Twelfth Night (1996)
10/10
One of the best interpretations of Shakespeare
2 May 2005
In Illyria, Orsino (Toby Stephens), a nobleman, is saddened because he cannot have the love of Lady Olivia (Helena Bonham-Carter) who is mourning the loss of her brother. Meanwhile, twins Sebastian (Stephen Mackintosh) and Viola (Imogen Stubbs) both survive a terrible shipwreck off the coast, but each thinks the other has died. Viola takes the guise of a man and goes to work in the household of the nobleman, falling in love with Duke Orsino. Meanwhile Olivia is taken with Viola who calls herself Cesario. This is the premise of one of William Shakespeare's most appealing comedies, Twelfth Night: Or What You Will, updated from Elizabethan England to late 19th century and brought to life by director Trevor Nunn. It is one of the best interpretations of Shakespeare that I have seen on film.

Reminiscent of other Shakespearean cross-dressing comedies such as As You Like It, Twelfth Night is mostly about the ins and outs of romantic love but it is also about pride, "overweening ambition", disguises, and mistaken identities.
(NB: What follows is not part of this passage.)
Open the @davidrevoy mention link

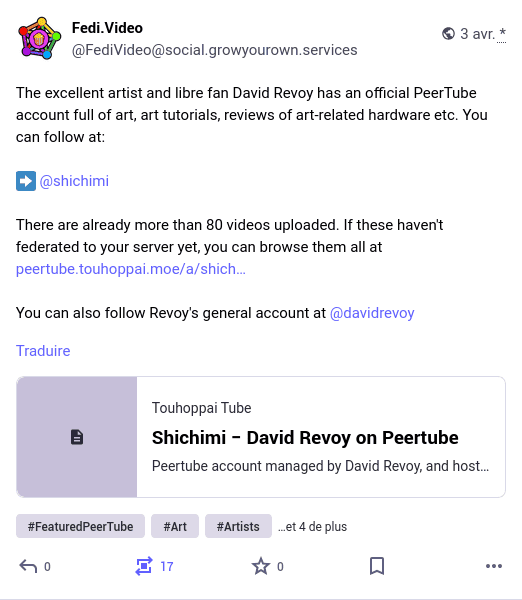click(372, 313)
The play contains some of Shakespeare's most memorable characters: Sir Toby Belch (Mel Smith), Olivia's drunken uncle, his friend Sir Andrew Aguecheek (Richard E. Grant) who is also trying to court Olivia, Olivia's gentlewoman Maria (Imelda Staunton), Feste (Ben Kingsley), the house clown, and Malvolio (Nigel Hawthorne) the prudish steward. Nunn has assembled a cast that more than does justice to the play. Imogen Stubbs as Viola actually looks like a handsome young man and has a sense of purity and innocence that makes her instantly likable. Helena Bonham Carter brings warmth to the character of Olivia who like Orsino seems to be in love with the idea of love not the reality. Some have noticed a similarity between the character of Olivia and Queen Elizabeth and interestingly, Olivia is addressed by Feste as "madonna", the only time the word is used in all of Shakespeare, perhaps a wry comment about the myth of the Virgin Queen.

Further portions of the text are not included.